━━━━━ Working data ━━━━━
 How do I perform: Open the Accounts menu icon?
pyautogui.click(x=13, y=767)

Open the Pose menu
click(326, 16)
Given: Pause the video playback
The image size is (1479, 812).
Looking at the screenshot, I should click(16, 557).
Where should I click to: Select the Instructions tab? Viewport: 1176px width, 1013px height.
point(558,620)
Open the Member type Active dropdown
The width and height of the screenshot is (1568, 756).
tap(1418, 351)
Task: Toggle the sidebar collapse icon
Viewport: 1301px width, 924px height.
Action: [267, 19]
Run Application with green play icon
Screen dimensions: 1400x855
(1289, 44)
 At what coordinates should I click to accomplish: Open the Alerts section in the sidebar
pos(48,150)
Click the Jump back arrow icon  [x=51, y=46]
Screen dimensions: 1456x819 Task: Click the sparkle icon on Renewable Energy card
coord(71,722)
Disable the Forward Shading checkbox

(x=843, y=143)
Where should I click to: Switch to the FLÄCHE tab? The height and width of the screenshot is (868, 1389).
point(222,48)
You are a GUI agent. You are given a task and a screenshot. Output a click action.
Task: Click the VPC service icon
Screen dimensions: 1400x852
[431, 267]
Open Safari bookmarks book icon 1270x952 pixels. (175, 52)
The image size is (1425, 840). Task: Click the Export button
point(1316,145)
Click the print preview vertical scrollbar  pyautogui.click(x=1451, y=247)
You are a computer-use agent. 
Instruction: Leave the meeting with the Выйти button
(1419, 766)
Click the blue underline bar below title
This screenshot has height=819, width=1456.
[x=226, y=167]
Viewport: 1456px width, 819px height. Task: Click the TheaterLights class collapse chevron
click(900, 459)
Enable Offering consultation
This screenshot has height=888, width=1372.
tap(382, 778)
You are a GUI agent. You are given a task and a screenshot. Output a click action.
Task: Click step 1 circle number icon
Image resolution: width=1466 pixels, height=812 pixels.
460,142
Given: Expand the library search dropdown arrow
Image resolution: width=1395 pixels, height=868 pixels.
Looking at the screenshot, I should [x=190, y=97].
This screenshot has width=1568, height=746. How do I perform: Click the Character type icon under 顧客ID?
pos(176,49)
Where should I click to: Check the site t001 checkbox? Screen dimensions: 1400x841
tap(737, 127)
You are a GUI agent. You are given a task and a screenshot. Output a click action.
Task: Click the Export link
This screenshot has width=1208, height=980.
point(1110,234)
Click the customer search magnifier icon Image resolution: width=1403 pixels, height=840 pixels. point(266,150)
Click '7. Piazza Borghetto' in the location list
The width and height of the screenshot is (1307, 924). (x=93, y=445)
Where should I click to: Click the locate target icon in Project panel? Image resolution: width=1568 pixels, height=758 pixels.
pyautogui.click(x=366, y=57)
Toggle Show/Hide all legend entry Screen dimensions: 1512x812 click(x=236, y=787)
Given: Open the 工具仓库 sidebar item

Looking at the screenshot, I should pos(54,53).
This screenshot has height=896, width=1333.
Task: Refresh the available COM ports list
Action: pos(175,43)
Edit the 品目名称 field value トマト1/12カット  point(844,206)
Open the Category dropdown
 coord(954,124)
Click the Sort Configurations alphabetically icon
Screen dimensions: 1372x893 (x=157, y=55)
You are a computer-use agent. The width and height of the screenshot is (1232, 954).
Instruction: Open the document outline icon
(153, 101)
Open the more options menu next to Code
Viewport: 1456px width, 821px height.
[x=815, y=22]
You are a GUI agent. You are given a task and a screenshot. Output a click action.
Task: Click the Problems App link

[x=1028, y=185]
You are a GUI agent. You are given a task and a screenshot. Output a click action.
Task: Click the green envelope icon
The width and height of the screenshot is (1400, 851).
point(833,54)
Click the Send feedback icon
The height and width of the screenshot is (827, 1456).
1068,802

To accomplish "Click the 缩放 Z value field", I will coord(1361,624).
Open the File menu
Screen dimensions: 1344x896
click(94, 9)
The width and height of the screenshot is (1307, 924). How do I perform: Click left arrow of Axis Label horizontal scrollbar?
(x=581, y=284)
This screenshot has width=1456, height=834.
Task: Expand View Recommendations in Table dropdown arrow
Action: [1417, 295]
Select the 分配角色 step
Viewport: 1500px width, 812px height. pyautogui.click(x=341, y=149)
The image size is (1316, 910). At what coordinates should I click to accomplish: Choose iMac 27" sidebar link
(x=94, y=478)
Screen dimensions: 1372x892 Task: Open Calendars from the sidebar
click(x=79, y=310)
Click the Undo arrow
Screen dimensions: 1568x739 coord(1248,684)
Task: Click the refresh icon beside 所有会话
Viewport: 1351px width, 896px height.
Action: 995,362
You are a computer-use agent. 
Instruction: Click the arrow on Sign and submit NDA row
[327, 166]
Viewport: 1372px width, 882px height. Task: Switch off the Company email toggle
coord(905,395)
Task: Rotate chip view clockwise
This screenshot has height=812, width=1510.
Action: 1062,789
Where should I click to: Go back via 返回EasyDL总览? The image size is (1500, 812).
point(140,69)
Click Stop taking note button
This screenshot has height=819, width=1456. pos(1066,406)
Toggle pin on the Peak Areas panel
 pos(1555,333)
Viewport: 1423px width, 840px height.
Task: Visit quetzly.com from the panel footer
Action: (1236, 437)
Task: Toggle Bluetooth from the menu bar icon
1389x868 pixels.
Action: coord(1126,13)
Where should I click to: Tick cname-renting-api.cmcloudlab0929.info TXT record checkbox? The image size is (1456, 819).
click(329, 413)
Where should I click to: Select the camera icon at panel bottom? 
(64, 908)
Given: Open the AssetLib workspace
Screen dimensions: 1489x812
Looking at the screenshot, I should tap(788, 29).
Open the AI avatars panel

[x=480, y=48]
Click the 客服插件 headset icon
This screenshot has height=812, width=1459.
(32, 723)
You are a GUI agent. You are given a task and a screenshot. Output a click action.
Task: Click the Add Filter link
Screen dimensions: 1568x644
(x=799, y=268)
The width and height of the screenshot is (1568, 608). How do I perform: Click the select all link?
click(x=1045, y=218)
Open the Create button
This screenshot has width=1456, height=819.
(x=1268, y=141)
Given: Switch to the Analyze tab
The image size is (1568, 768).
━━━━━
■ What this task involves
Go through the entries and return each line where the word "value" occurs.

■ Task response
Edit the 品目名称 field value トマト1/12カット  point(844,206)
To accomplish "Click the 缩放 Z value field", I will coord(1361,624).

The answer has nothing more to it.